Continuous Integration, Delivery & Deployment and Infrastructure-as-Code can go a long way in helping to understand the technical tools and practises in use. In many cases, the developer doesn't even need to know how these activities work under the hood. They just need to press the button to use them. And should they need to look under the hood, then that automated process provides a living, breathing documentation of the actual process.
I've certainly taken advantage of such systems on client sites to quickly grasp the technical setup of some fairly complex systems.
The Automated Testing helps us to understand the software in the business context - the domain - by utilising the various types of Automated Testing - we don't just understand the software at the micro level, we can understand it at the macro level.
We gain an understanding of the micro, the building blocks, through things like unit testing. Unit testing helps us to test the smallest components within our system. Think about it as testing just a seatbelt within a car assembly.
We then gain an understanding at the next level by seeing how those building blocks interact with each other through things like integration testing. Now this might be where we would be testing our seatbelt when attached to the seat structure.
And then we gain an understanding at the macro level by seeing how the resulting systems provide business benefits through things like acceptance testing and Behaviour Driven Development (BDD). For our seat belt, we would see that when it's attached to the entire car and used in crash testing - we're seeing the benefits that the customer will get in the event of a crash.
You may be asking, why are we not just using documentation? Couldn't we achieve the same knowledge sharing through documentation?

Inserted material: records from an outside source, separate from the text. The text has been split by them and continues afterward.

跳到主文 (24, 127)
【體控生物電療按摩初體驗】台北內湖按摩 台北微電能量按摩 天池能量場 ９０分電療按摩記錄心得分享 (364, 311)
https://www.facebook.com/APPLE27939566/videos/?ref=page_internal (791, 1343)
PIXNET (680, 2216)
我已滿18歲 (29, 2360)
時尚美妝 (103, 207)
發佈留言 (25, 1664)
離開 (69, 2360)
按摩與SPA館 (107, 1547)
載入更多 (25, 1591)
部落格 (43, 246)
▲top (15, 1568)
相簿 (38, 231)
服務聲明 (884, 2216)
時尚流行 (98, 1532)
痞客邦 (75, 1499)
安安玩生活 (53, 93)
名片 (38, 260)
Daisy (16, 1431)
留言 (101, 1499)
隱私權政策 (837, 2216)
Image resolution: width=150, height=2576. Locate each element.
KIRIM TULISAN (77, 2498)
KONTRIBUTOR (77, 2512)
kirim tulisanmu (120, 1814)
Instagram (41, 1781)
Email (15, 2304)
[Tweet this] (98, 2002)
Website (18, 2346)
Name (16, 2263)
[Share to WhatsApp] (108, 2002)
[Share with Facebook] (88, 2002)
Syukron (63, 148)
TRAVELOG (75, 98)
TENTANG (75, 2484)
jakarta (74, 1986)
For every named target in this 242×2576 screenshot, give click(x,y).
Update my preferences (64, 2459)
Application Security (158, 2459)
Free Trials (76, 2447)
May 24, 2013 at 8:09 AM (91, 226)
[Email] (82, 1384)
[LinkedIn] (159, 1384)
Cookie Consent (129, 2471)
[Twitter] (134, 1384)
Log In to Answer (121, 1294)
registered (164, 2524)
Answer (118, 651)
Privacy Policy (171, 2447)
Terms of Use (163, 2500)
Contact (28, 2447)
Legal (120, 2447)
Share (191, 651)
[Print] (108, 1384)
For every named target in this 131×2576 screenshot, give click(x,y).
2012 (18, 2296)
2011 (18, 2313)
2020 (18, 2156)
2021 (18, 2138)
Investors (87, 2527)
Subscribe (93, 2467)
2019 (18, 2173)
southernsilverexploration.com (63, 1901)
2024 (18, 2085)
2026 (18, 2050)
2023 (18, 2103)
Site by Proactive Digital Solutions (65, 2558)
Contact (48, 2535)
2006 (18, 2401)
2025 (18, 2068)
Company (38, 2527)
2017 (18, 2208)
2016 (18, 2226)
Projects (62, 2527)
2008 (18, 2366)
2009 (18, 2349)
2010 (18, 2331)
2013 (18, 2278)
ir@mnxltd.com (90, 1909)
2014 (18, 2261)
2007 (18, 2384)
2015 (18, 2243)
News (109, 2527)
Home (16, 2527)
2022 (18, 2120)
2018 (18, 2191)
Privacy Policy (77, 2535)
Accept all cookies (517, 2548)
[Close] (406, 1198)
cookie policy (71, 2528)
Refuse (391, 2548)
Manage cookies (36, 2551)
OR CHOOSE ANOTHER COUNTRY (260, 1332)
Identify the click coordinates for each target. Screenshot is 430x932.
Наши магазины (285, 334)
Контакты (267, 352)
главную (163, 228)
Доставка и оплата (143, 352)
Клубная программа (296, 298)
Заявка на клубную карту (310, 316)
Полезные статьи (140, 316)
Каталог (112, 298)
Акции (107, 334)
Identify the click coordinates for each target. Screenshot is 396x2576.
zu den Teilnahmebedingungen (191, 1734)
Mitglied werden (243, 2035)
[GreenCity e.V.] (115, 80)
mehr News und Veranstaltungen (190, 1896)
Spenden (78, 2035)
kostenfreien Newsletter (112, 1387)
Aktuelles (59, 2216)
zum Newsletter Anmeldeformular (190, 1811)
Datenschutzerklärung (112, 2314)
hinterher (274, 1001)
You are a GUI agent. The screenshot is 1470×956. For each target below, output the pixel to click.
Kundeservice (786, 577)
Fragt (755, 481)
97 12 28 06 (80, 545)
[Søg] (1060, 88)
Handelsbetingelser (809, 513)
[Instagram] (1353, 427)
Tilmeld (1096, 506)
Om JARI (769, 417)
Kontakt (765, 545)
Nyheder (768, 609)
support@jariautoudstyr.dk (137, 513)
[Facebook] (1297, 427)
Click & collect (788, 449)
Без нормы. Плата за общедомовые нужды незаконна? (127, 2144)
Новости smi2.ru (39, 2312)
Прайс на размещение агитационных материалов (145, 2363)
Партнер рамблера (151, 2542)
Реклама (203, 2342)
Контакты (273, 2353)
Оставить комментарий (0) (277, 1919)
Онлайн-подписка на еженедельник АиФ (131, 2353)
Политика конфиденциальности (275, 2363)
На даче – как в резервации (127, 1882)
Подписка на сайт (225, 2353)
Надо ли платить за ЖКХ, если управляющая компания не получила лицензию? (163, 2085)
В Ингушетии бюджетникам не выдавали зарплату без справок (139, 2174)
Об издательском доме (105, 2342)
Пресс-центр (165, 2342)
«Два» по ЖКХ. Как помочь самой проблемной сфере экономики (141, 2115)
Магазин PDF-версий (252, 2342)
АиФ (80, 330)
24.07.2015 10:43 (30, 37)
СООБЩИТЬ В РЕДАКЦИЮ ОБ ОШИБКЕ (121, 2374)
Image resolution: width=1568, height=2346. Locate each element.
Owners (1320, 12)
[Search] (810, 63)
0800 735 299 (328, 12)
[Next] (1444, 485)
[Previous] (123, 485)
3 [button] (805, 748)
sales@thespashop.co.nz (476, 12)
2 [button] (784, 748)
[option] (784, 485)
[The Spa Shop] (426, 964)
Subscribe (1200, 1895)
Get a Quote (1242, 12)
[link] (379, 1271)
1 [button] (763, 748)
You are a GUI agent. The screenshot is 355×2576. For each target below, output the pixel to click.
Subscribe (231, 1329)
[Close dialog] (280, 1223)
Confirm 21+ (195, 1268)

Well, yes, but I don't believe it to be as effective or to produce the same return.
By automating, we are effectively getting double benefit. Not only are we gaining a level of documentation, we are gaining all of the benefits that come with automation - something that I discussed in depth in episode 122: The State of DevOps 2021 - What it says about documentation.
I also find that when we document through automation, it is up to date and relevant. A Word document on a server can quickly become stale and out-of-date. While automation needs to be kept relevant - otherwise it stops working.
In this episode, I've talked about the Knowledge Sharing side-effect of automation.
Onboarding new software developers can be one of our most expensive and time consuming activities. We want to be getting those developers productive as quickly as possible, and automation helps in two ways.
Firstly, it reduces the amount needed to learn - if automated, it's a button press away rather than having to learn an archaic sequence of actions.
Secondly, it provides a level of living, breathing documentation to both the technical implementation and the domain knowledge of how it is used within the organisation.
Again, similar to the Security and the Auditability side-effects, I do think the Knowledge Sharing side-effect is often overlooked. I think it provides a great justification for increased automation throughout your organisation.